**Source records**:
[Start of Attachment]
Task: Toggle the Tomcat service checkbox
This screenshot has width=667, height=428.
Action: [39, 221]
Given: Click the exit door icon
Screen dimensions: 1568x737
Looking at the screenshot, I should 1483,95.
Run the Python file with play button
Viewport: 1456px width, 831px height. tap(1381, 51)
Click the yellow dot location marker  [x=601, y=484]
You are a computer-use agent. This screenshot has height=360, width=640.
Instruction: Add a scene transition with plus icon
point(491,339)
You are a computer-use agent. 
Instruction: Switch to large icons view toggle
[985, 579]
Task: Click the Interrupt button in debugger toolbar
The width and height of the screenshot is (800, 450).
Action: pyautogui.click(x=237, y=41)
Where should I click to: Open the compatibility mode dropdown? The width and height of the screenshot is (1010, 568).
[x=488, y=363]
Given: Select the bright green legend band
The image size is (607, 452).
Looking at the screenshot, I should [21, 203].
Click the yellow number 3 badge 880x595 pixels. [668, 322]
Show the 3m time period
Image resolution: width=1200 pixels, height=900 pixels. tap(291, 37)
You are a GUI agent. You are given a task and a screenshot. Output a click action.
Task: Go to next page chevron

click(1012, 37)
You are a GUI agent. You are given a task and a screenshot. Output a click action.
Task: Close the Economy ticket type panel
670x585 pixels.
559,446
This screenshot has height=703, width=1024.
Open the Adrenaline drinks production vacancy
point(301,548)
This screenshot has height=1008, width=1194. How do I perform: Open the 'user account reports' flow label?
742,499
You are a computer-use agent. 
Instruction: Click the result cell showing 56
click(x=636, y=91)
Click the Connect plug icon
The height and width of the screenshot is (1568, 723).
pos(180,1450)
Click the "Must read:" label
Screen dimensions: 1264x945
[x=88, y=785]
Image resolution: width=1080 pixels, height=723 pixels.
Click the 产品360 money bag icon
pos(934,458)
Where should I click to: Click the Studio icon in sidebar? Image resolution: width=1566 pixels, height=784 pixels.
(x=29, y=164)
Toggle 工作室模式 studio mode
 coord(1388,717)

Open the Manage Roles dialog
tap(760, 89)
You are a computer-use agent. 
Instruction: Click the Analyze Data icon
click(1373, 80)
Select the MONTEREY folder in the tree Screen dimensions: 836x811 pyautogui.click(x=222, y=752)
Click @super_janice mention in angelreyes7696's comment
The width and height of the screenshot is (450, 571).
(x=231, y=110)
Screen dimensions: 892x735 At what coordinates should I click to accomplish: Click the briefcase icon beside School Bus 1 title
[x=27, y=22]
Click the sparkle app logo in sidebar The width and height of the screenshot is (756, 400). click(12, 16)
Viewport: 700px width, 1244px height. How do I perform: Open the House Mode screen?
[End of Attachment]
Could you print all of the entries again exactly as they stand?

Task: Toggle the Tomcat service checkbox
This screenshot has width=667, height=428.
Action: [39, 221]
Given: Click the exit door icon
Screen dimensions: 1568x737
Looking at the screenshot, I should 1483,95.
Run the Python file with play button
Viewport: 1456px width, 831px height. tap(1381, 51)
Click the yellow dot location marker  [x=601, y=484]
You are a computer-use agent. This screenshot has height=360, width=640.
Instruction: Add a scene transition with plus icon
point(491,339)
You are a computer-use agent. 
Instruction: Switch to large icons view toggle
[985, 579]
Task: Click the Interrupt button in debugger toolbar
The width and height of the screenshot is (800, 450).
Action: pyautogui.click(x=237, y=41)
Where should I click to: Open the compatibility mode dropdown? The width and height of the screenshot is (1010, 568).
[x=488, y=363]
Given: Select the bright green legend band
The image size is (607, 452).
Looking at the screenshot, I should [21, 203].
Click the yellow number 3 badge 880x595 pixels. [668, 322]
Show the 3m time period
Image resolution: width=1200 pixels, height=900 pixels. tap(291, 37)
You are a GUI agent. You are given a task and a screenshot. Output a click action.
Task: Go to next page chevron

click(1012, 37)
You are a GUI agent. You are given a task and a screenshot. Output a click action.
Task: Close the Economy ticket type panel
670x585 pixels.
559,446
This screenshot has height=703, width=1024.
Open the Adrenaline drinks production vacancy
point(301,548)
This screenshot has height=1008, width=1194. How do I perform: Open the 'user account reports' flow label?
742,499
You are a computer-use agent. 
Instruction: Click the result cell showing 56
click(x=636, y=91)
Click the Connect plug icon
The height and width of the screenshot is (1568, 723).
pos(180,1450)
Click the "Must read:" label
Screen dimensions: 1264x945
[x=88, y=785]
Image resolution: width=1080 pixels, height=723 pixels.
Click the 产品360 money bag icon
pos(934,458)
Where should I click to: Click the Studio icon in sidebar? Image resolution: width=1566 pixels, height=784 pixels.
(x=29, y=164)
Toggle 工作室模式 studio mode
 coord(1388,717)

Open the Manage Roles dialog
tap(760, 89)
You are a computer-use agent. 
Instruction: Click the Analyze Data icon
click(1373, 80)
Select the MONTEREY folder in the tree Screen dimensions: 836x811 pyautogui.click(x=222, y=752)
Click @super_janice mention in angelreyes7696's comment
The width and height of the screenshot is (450, 571).
(x=231, y=110)
Screen dimensions: 892x735 At what coordinates should I click to accomplish: Click the briefcase icon beside School Bus 1 title
[x=27, y=22]
Click the sparkle app logo in sidebar The width and height of the screenshot is (756, 400). click(12, 16)
Viewport: 700px width, 1244px height. How do I perform: Open the House Mode screen?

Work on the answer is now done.